• [WORK REQUIRED] Reproduce the records from the line containing "Where should I click to: Click" through the line containing "coord(42,31)", both included, with every character unchanged.

• [RAW RECORDS]
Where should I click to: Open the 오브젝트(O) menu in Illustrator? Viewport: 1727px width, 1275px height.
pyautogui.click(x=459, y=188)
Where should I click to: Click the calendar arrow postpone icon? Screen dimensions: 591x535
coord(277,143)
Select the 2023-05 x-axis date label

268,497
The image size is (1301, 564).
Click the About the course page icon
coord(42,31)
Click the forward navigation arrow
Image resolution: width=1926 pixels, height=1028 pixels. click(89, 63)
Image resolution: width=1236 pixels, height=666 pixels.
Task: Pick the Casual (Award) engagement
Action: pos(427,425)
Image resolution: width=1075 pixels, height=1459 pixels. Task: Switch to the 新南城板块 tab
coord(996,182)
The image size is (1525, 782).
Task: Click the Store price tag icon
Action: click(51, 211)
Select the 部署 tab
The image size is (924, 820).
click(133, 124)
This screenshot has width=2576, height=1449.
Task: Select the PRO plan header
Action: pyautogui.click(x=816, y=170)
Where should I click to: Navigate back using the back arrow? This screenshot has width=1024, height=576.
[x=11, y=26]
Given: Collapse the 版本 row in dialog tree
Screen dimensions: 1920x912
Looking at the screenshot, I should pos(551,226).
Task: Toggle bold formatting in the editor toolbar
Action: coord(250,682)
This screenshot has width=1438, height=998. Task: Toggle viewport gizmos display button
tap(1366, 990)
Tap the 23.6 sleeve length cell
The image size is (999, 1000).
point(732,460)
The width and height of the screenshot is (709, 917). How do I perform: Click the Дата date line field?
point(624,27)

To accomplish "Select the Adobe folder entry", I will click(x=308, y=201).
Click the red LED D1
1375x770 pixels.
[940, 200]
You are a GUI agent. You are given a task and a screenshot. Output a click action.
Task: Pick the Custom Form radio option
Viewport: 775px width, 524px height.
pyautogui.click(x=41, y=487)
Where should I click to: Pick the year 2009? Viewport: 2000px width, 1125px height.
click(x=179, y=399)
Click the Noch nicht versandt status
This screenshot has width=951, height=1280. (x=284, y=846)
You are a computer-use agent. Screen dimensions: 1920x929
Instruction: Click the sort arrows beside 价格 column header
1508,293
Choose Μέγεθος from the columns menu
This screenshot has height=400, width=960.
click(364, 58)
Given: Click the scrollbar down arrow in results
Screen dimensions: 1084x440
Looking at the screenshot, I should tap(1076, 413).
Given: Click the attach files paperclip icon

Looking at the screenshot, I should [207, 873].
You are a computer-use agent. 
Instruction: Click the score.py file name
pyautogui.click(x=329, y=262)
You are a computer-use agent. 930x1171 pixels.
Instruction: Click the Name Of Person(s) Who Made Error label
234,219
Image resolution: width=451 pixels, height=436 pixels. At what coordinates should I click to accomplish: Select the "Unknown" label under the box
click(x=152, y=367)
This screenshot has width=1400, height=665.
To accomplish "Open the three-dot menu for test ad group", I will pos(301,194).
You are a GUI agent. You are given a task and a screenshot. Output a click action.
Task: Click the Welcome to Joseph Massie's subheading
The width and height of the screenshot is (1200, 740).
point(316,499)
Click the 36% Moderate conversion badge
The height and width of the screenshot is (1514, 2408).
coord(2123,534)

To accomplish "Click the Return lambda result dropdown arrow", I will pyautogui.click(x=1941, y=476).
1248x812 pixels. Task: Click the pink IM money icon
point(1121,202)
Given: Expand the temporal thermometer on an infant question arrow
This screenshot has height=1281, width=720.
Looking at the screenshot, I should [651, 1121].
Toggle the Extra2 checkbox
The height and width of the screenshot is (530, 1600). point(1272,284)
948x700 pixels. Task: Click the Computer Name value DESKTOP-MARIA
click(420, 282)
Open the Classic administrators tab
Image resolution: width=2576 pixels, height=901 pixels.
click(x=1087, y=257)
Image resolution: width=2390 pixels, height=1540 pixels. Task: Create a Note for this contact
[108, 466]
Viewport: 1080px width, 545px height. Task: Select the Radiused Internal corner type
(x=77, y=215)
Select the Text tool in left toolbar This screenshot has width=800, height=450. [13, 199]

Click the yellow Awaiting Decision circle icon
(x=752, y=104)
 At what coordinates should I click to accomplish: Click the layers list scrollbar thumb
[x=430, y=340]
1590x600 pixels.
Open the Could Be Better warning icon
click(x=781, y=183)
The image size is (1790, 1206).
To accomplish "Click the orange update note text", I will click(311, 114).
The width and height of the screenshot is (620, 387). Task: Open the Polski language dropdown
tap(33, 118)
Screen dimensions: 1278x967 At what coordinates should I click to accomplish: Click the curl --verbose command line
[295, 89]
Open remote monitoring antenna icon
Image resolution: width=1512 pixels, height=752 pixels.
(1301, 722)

• [SOLUTION TO THE PROBLEM]
Where should I click to: Click the calendar arrow postpone icon? Screen dimensions: 591x535
coord(277,143)
Select the 2023-05 x-axis date label

268,497
The image size is (1301, 564).
Click the About the course page icon
coord(42,31)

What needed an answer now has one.